A U.S. power grid operator issued a maximum generation alert on Thursday, warning that demand for cooling power across much of the Eastern U.S. was expected to set new highs for the year.

PJM Interconnection LLC is a regional transmission organization, which is responsible for the coordination and control of part of the U.S. power grid. PJM is the largest grid operator of its kind, serving 13 states and Washington, D.C., accounting for more than 113 million customers.

PJM announced a level 1 emergency alert for Thursday, meaning that PJM expected that all of its power-generating capacity would be running to meet demand. It indicated a degree of risk that operating reserves may not be enough to meet demand.

PJM also warned that extreme heat through Friday was expected to place significant demand on the grid.

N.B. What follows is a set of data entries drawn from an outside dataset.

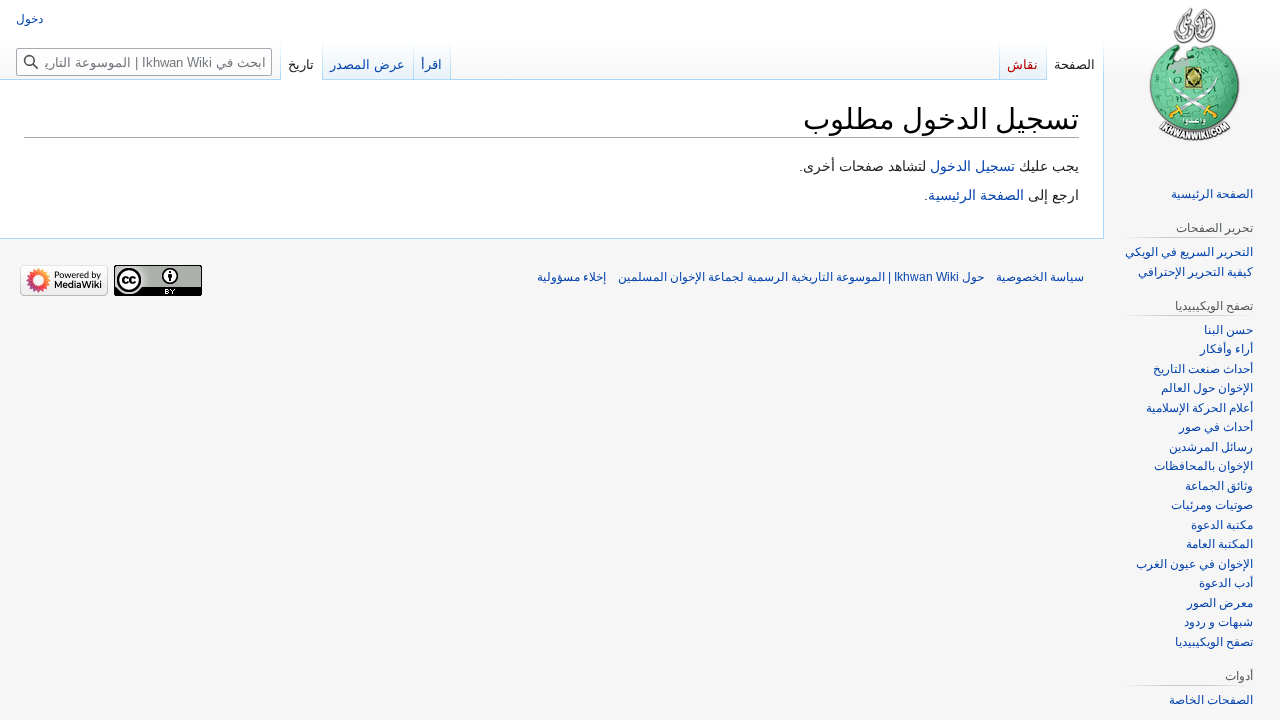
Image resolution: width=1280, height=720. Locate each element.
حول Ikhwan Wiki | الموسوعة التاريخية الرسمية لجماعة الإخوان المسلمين (801, 277)
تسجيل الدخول (972, 166)
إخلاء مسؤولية (571, 277)
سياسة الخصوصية (1040, 277)
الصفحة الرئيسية (976, 195)
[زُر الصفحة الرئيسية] (1192, 80)
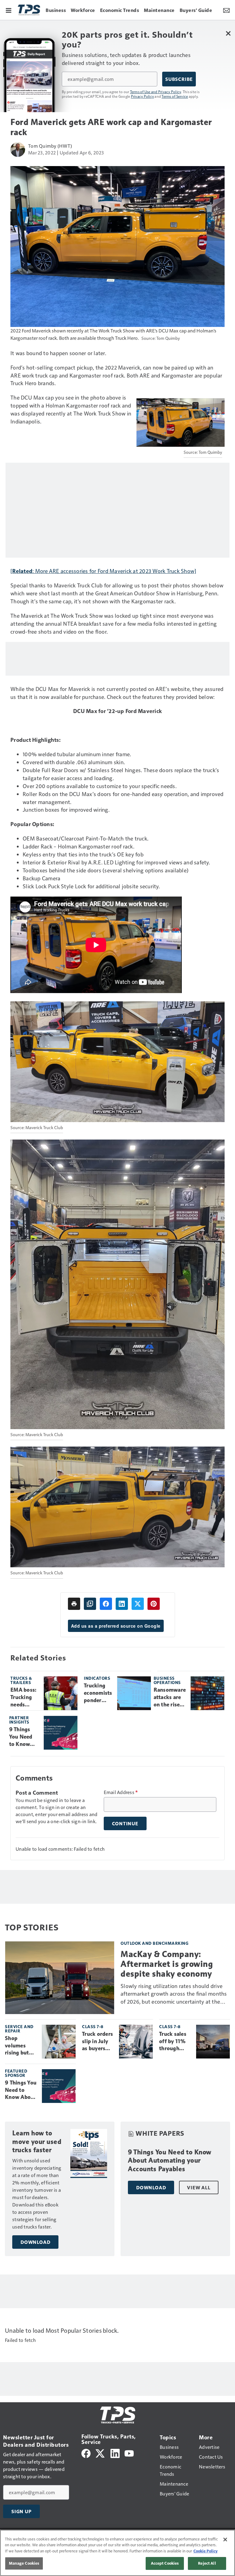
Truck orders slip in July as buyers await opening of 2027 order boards (97, 2042)
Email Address (121, 1792)
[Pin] (153, 1604)
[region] (117, 2553)
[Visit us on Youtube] (129, 2452)
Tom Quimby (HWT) (50, 145)
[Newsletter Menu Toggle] (226, 10)
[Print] (74, 1604)
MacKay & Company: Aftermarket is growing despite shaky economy (167, 1964)
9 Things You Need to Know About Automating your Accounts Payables (24, 1737)
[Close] (225, 2539)
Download (35, 2242)
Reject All (207, 2563)
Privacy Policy (142, 96)
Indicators (97, 1678)
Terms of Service (175, 96)
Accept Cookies (165, 2563)
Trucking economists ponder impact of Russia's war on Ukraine (98, 1693)
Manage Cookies (24, 2563)
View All (198, 2187)
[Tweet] (138, 1604)
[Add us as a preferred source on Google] (90, 1604)
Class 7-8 (92, 2026)
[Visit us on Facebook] (86, 2452)
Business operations (167, 1680)
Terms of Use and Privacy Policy (155, 91)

The operator expected to serve 153,000 megawatts over its network on Thursday, and up to 154,000 megawatts on Friday. This would exceed the highest daily power demand set on that grid last year, at about 149,000 megawatts.

PJM has a maximum installed generating capacity of roughly 186,000 megawatts.

SEE MORE: Are city power grids prepared to deal with prolonged heatwaves?

PJM’s warnings are an example of how the changing climate is placing unprecedented demands on U.S. energy infrastructure. Government reports also warn that the problem is likely to become more acute going forward.

The U.S. grids of today are designed for a long service lifetime, meaning that they may more frequently encounter high demand and even physical damage from extreme conditions as the climate changes.

The White House has made improving grid resilience a priority. The Bipartisan Infrastructure Law is set to invest more than $2 billion to reinforce the grid nationwide against the demands and effects of climate change.